Hard Rock Café has a strong market penetration and development in the US, Europe and it has started to build the powerful expansion to other regions such as Asia and Latin America. One of the greatest options is the further market penetration in China because it has one of the largest consumer markets in the world and has the potential to grow even larger.

Among the strengths of Hard Rock Café following elements can be defined:

  • Profitability;
  • Recognizable brand image;
  • Customer’s loyalty to the brand;
  • Constant development and geographical expansion;
  • Smart services and products diversification;
  • Infrastructure;
  • Leading positions in the restaurant, hospitality and the entertainment industries;
  • Strong customer relationship management system which includes attention to every customer (staff ensures that the best experience is received by each guest of the venue)

In terms of Hard Rock Café s weaknesses, next elements can be named:

  • New product categories/businesses development risks;
  • Shipping can cause a financial losses in some cases;
  • Dependence on suppliers/delivery companies may cause problems with customer services.
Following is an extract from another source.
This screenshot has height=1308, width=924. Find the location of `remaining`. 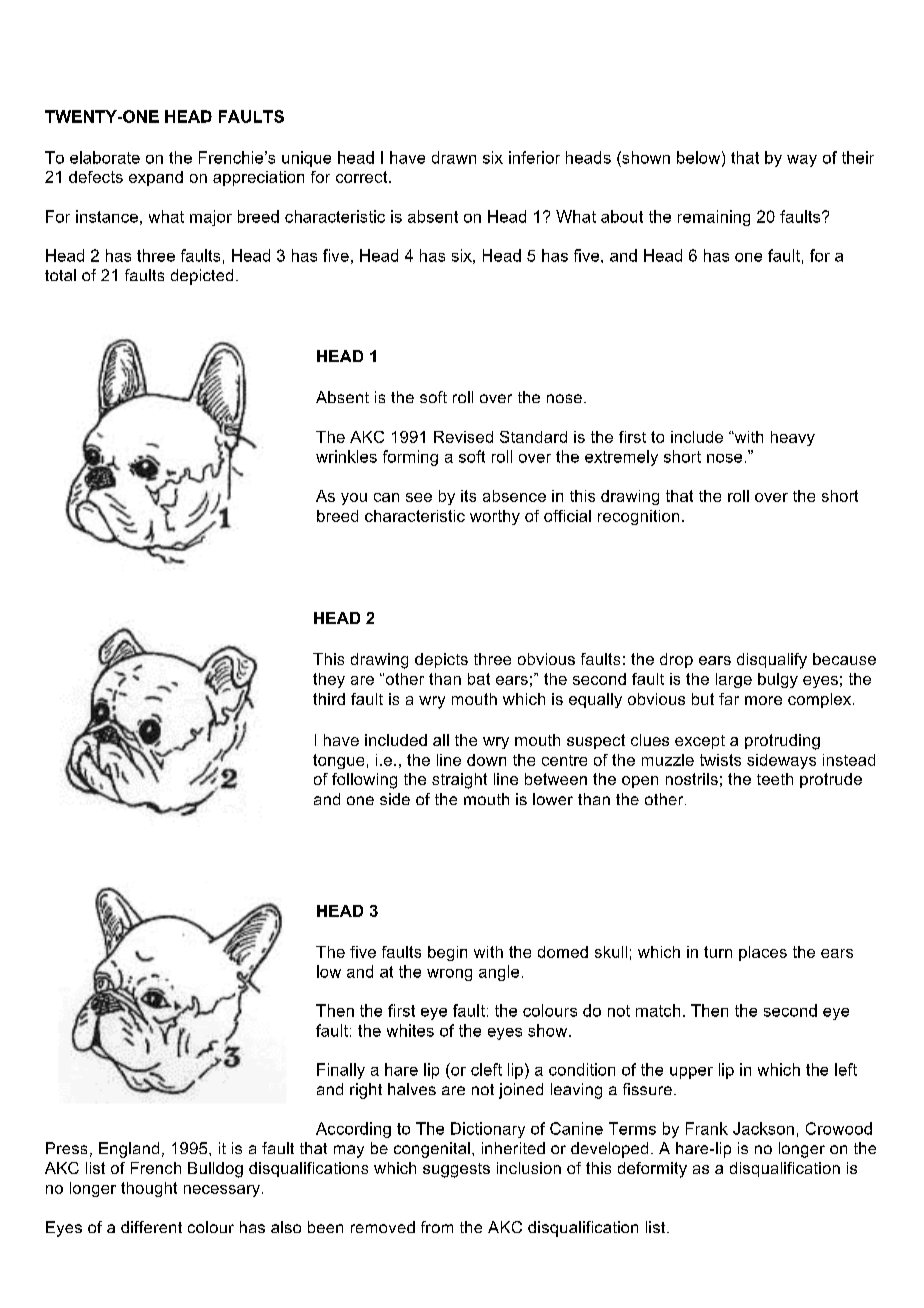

The opportunities for Hard Rock Café include the following:

  • Further global expansion;
  • Development of web commerce on the domestic market.  According to the web commerce analysts, the increase of web commerce in US by 2015 will be huge and the raise will be approx. 43%.  The other forecast is that three-quarters of the web users will purchase the products online;
  • Joint ventures development, successful cooperation with partnering companies.

And finally, the threats for Hard Rock Café are:

  • Negative economic trends on domestic market;
  • Affordable take out options including various promotions: coupons, discounts, specials and happy hour that are marketed toward local citizens (Hard Rock Café considered the higher end take out option).
  • Managing company’s growth.  It’s rather a potential risk that may be caused by problems with new businesses, and investments into foreign markets. So far everything is good, and the major risks are avoided by the company’s management because of the use of franchising on the majority of international markets;
  • The next potential risk is changes of the local regulation, including the taxation;
  • Potential competitors with the similar market strategy entry and consequent difficulties in differentiating the brand from such new competitors;
  • Increasing transportation costs that may influence both costs products and tourism (as a result the number of tourists may decrease).